We had previously been directed by PJM to build a 500 kV reliability project from Branchburg to Roseland to Hudson. The scope of this project has since changed; it is now a 230 kV project referred to as the Northeast Grid project, for which we are currently seeking to obtain municipal siting approvals. On July 19, 2012, we filed with FERC seeking to recover about $3.6 million of costs associated with the abandonment of the Branchburg-Roseland-Hudson project. In an order dated September 17, 2012, the FERC granted our request to recover prudently-incurred abandonment costs. However, consistent with recent abandonment decisions involving other companies, the FERC found that the filing lacked sufficient information for FERC to determine the reasonableness of certain abandonment plant costs and set that issue for hearing and settlement judge procedures. On October 17, 2012, we sought rehearing of this decision. We have also begun settlement discussions with other parties to the proceeding.
Transmission Rate Proceedings
June 30, 2012 Form 10-Q page 85. In September 2011, the Massachusetts Attorney General, along with several state utility commissions, consumer advocates and consumer groups from six New England states, filed a complaint at FERC against a group of New England transmission owners seeking to reduce the base return on equity used in calculating these transmission owners’ formula transmission rates. The matter has been set for hearing. While we are not the subject of this complaint, this matter could set a precedent for FERC-regulated transmission owners with formula rates in place, such as ours.

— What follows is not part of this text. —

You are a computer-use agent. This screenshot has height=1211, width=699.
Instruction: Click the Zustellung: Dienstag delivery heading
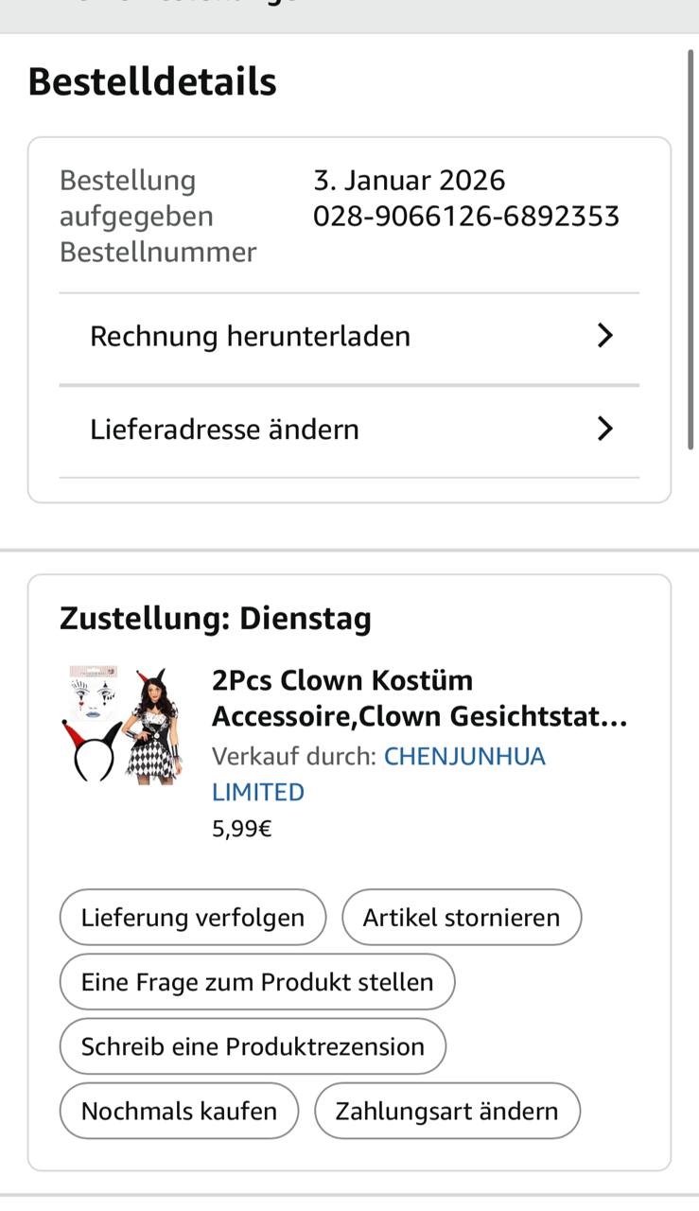click(x=215, y=619)
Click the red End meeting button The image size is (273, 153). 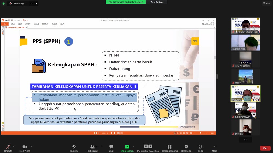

Commodity Futures Trading Commission (CFTC)
December 31, 2011 Form 10-K page 22, March 31, 2012 Form 10-Q page 79 and June 30, 2012 Form 10-Q page 85. In accordance with the Dodd-Frank Wall Street Reform and Consumer Protection Act (Dodd-Frank Act), the SEC and the CFTC are in the process of implementing new rules to effectuate stricter regulation over swaps and derivatives including potentially significant reporting and record-keeping requirements and clearing/collateral requirements. Additionally, the Dodd-Frank Act will require many swaps and other derivative transactions to be standardized and traded on exchanges or other Derivative Clearing Organizations. The CFTC has issued Notices of Proposed Rulemaking on many of the key issues, including defining swaps and swap dealers; reporting requirements; and margin requirements, as well as Final Rules. Specifically, in May 2012, the CFTC issued a Final Rule regarding the definition of a swap dealer. In addition, in August 2012, the CFTC issued a Final Rule regarding commercial end users, the definition of a swap and a proposed order regarding exemptions from Commodity Exchange Act provisions for specified Regional Transmission Owners (RTO) / Independent System Operators (ISO) transactions. In September 2012, several industry trade groups filed a request with the CFTC to delay the final implementation dates until all required rules are final. In addition, a federal district court recently vacated the CFTC's rules establishing position limits for trading in certain commodities, such as natural gas. Thus, the effective date of these position limits rules has been delayed indefinitely. The CFTC also issued a series of no action letters in October 2012 which delay various implementation timeframes through the balance of 2012.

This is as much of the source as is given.